If you have a mill, you'll find all kinds of uses for cheap lumber ! Shed, barns, your house, rental houses, you name it....the world is your oyster if you own one of these pearls ! I could take you on an all day (literally) tour around here of the stuff I've built because I had a source of cheap lumber.

The one thing I'd probably do right off is extend the bed. 10-12' just isn't long enough.....you need 16' at a minimum, and 20' is quite handy if you saw rafter material for much of a building in width (I can build a 28' wide house using a 10/12 pitch roof with 16" overhang with a 20' mill bed....and it takes it all).

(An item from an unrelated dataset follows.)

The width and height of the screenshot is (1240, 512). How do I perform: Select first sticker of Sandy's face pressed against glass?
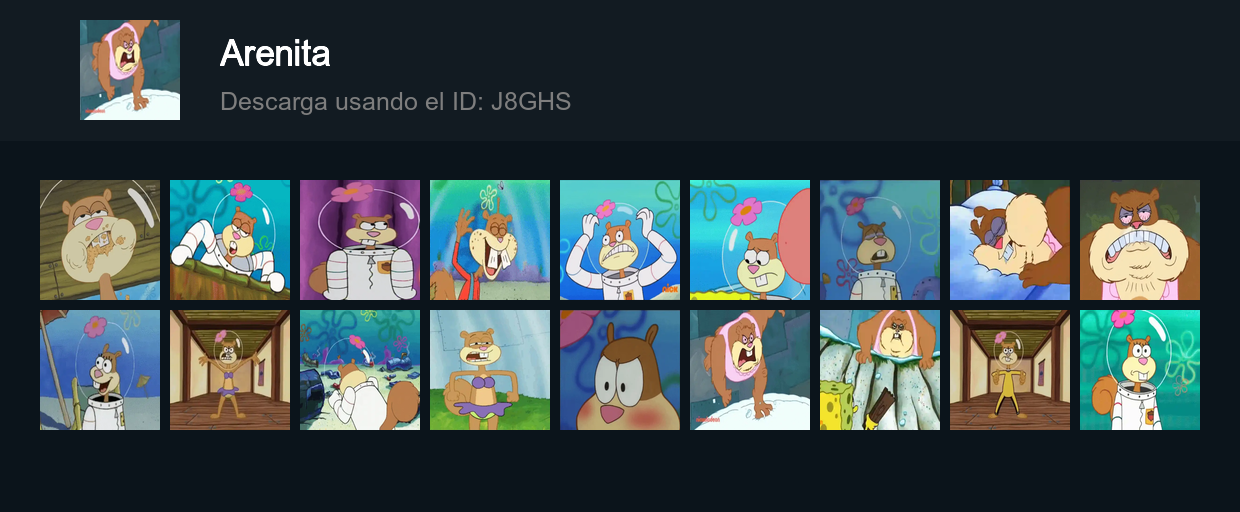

Yep....I'd BUY IT. Even if you have to go into debt. I financed my Woodmizer mill thru Woodmizer, and don't regret it one lick. I'd do it again if I had too. Any tool that makes you that much money simply doesn't cost anything in the long run.

Floor joists for a rental house: 120--2x8x14' 18.66bdft/ea = 2240'bdft Two days work to log out, two days to saw. HomeDepot price at that time was about $14 ea (w/tax). That pile is worth 120x14 = $1680 + about 30% more you'd have to EARN to pay the govt taxes (income, SS, etc) to have 1680 AFTER TAX bucks in your pocket. So that pile is REALLY worth about $2200 (you'd have to earn to go to Home Depot to buy it). Do you MAKE $550/day working a job ? 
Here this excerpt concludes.